---------- Records shown ----------

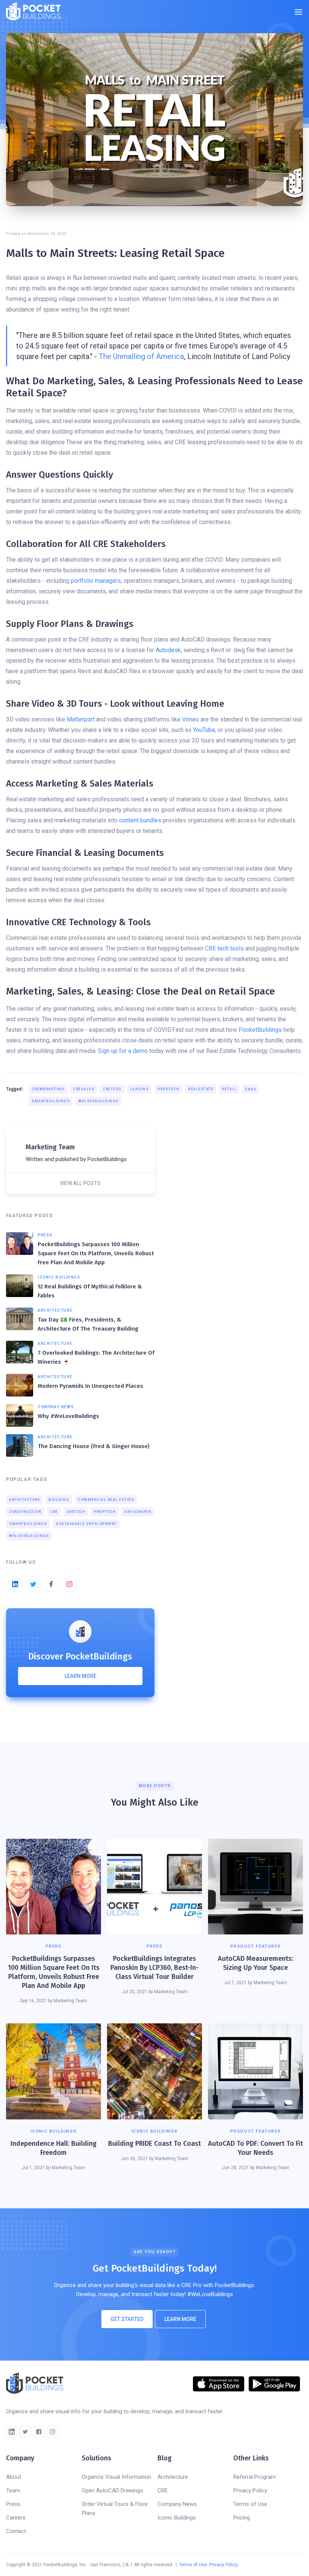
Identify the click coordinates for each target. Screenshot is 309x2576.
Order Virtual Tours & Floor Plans (115, 2508)
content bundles (140, 820)
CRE (54, 1512)
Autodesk (168, 650)
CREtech (112, 1089)
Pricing (241, 2517)
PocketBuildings (260, 1029)
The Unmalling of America (141, 356)
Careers (16, 2517)
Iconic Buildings (177, 2517)
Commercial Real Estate (106, 1500)
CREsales (83, 1089)
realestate (200, 1089)
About (13, 2477)
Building (59, 1500)
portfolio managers (96, 580)
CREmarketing (48, 1089)
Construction (25, 1512)
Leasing (139, 1089)
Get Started (127, 2319)
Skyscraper (137, 1512)
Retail (229, 1089)
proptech (168, 1089)
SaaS (250, 1089)
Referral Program (254, 2477)
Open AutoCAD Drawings (112, 2490)
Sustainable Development (86, 1524)
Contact (16, 2531)
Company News (177, 2504)
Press (13, 2504)
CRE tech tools (224, 948)
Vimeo (190, 719)
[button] (298, 12)
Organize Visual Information (116, 2477)
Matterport (81, 719)
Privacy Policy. (224, 2564)
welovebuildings (98, 1101)
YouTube (204, 729)
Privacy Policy (250, 2490)
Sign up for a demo (123, 1050)
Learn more (80, 1676)
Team (13, 2490)
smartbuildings (51, 1101)
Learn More (180, 2319)
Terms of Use (250, 2504)
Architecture (24, 1500)
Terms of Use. (193, 2564)
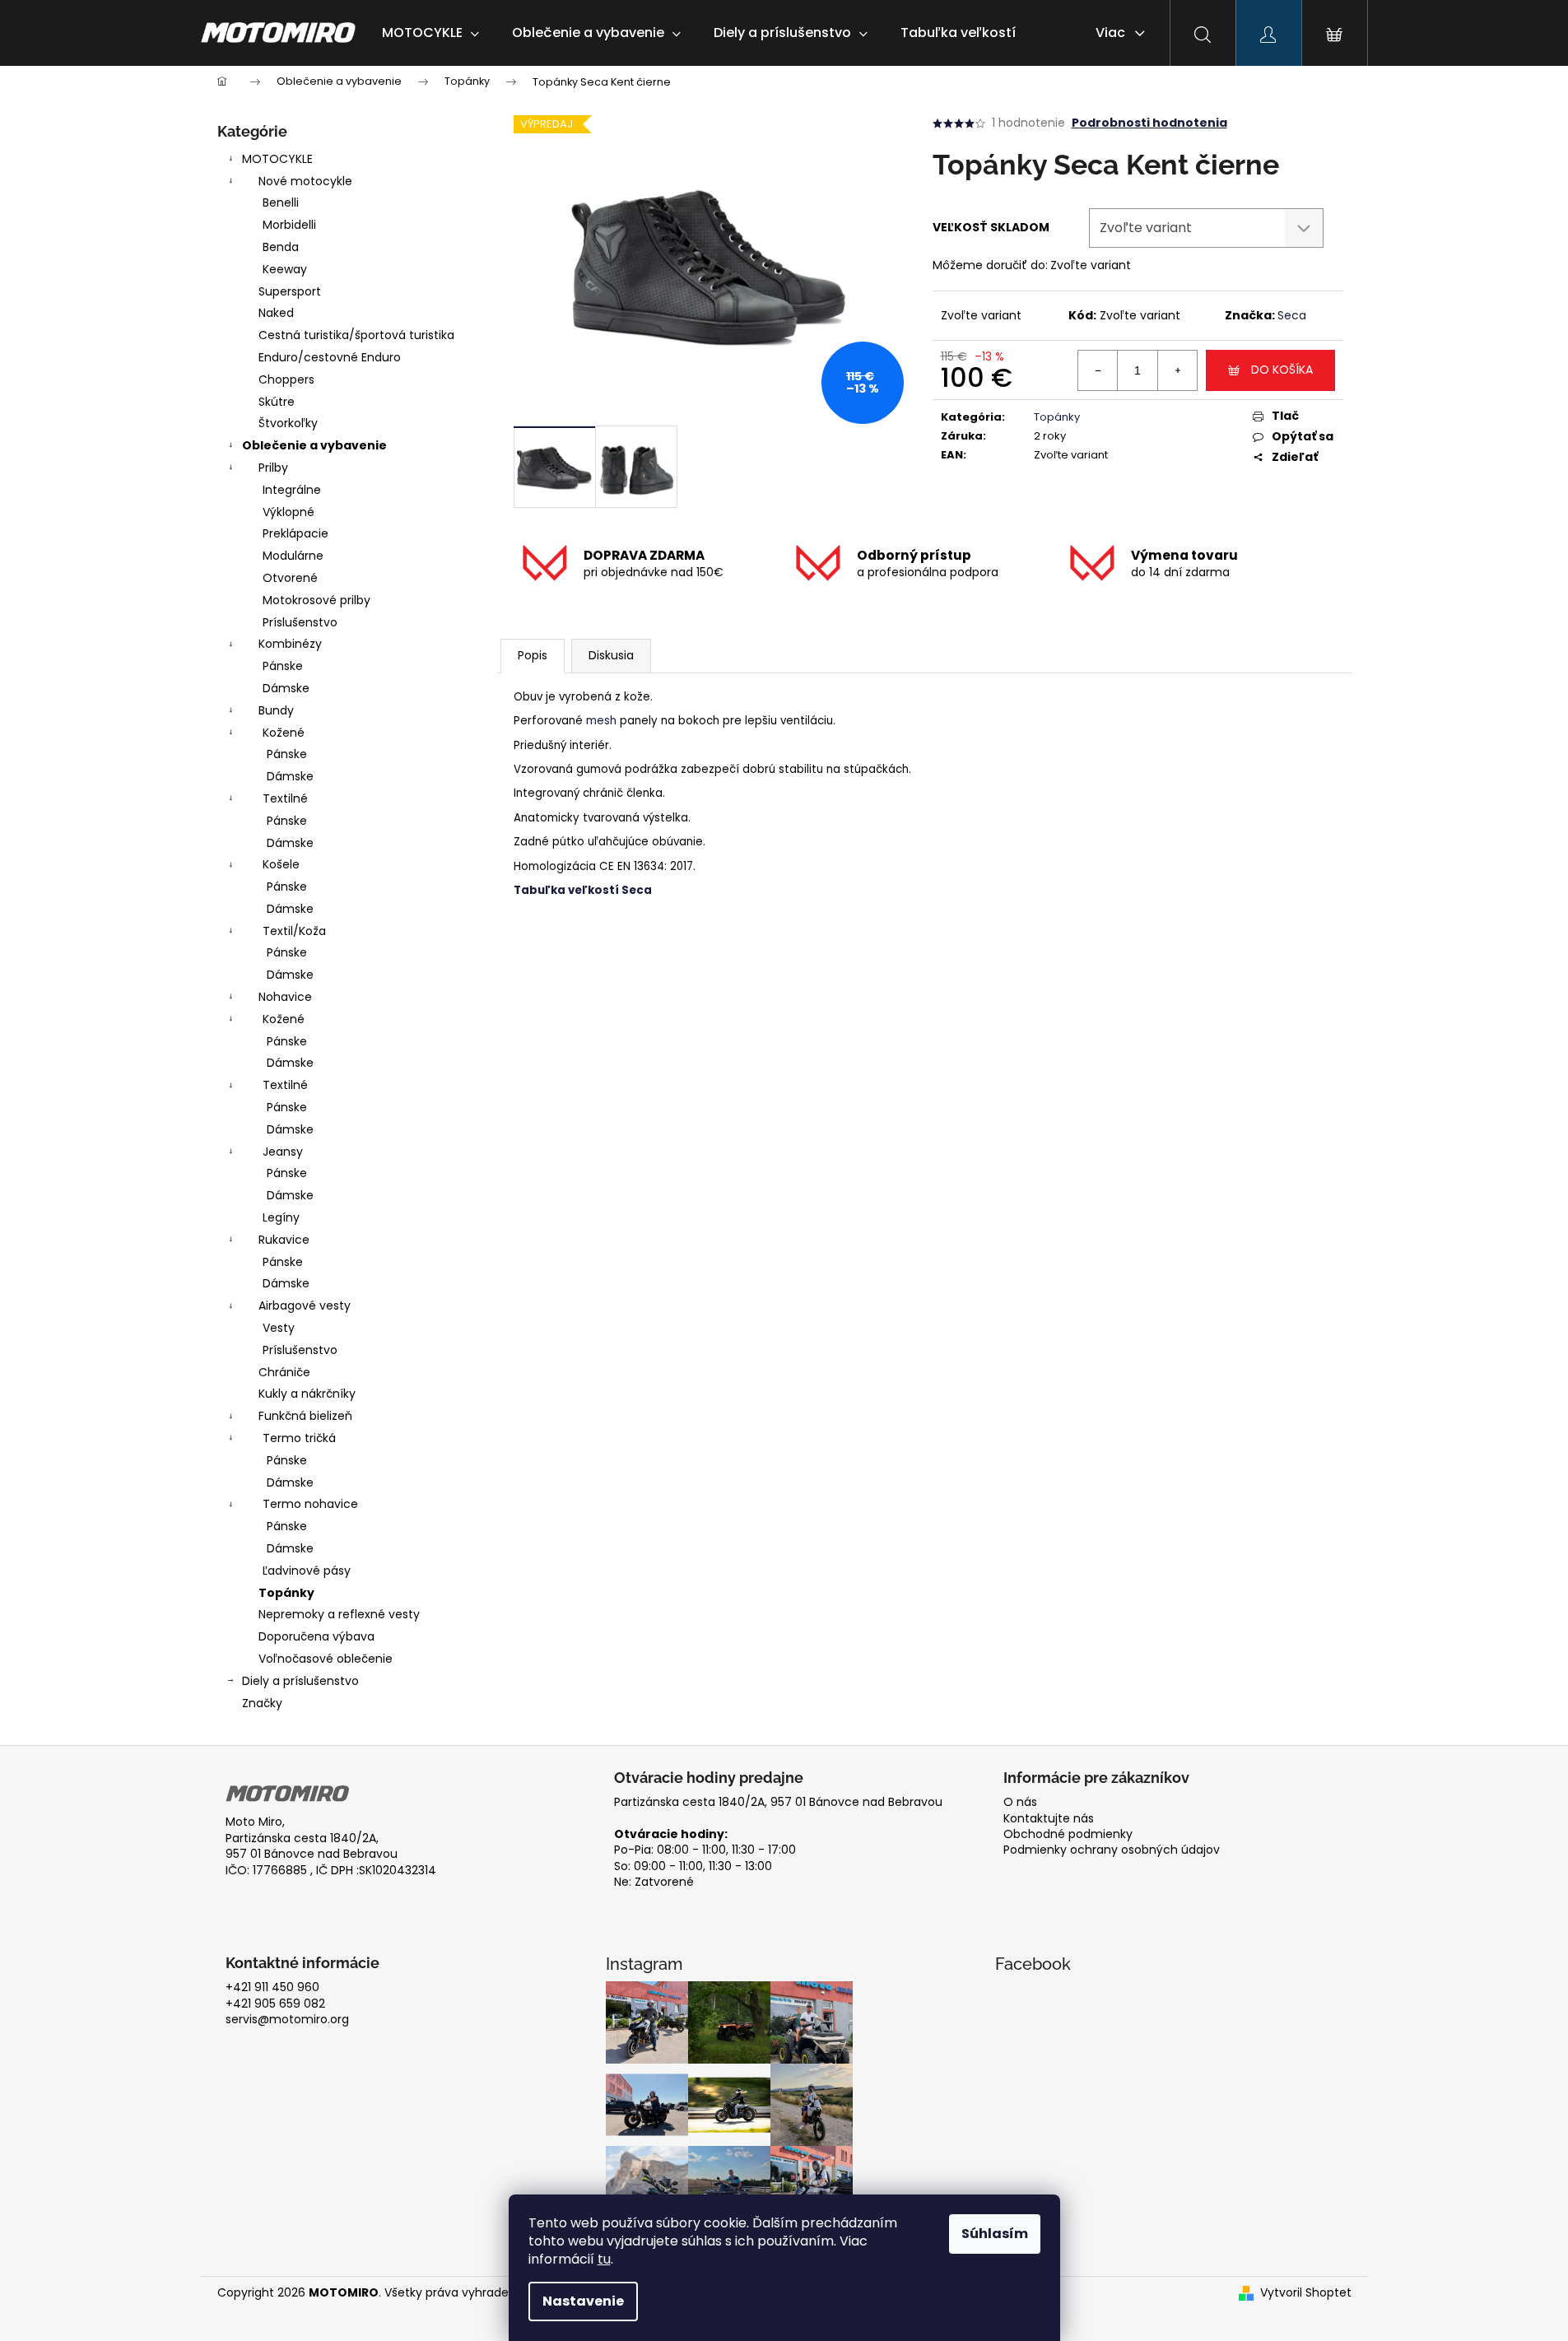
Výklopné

----------

_What you will do:_ What are the lines, exactly as written above, from the line with "CRE (54, 1512)" to the line with "Learn more (80, 1676)", both included? Output only those.

_Response to this exercise:_
CRE (54, 1512)
Autodesk (168, 650)
CREtech (112, 1089)
Pricing (241, 2517)
PocketBuildings (260, 1029)
The Unmalling of America (141, 356)
Careers (16, 2517)
Iconic Buildings (177, 2517)
Commercial Real Estate (106, 1500)
CREsales (83, 1089)
realestate (200, 1089)
About (13, 2477)
Building (59, 1500)
portfolio managers (96, 580)
CREmarketing (48, 1089)
Construction (25, 1512)
Leasing (139, 1089)
Get Started (127, 2319)
Skyscraper (137, 1512)
Retail (229, 1089)
proptech (168, 1089)
SaaS (250, 1089)
Referral Program (254, 2477)
Open AutoCAD Drawings (112, 2490)
Sustainable Development (86, 1524)
Contact (16, 2531)
Company News (177, 2504)
Press (13, 2504)
CRE tech tools (224, 948)
Vimeo (190, 719)
[button] (298, 12)
Organize Visual Information (116, 2477)
Matterport (81, 719)
Privacy Policy. (224, 2564)
welovebuildings (98, 1101)
YouTube (204, 729)
Privacy Policy (250, 2490)
Sign up for a demo (123, 1050)
Learn more (80, 1676)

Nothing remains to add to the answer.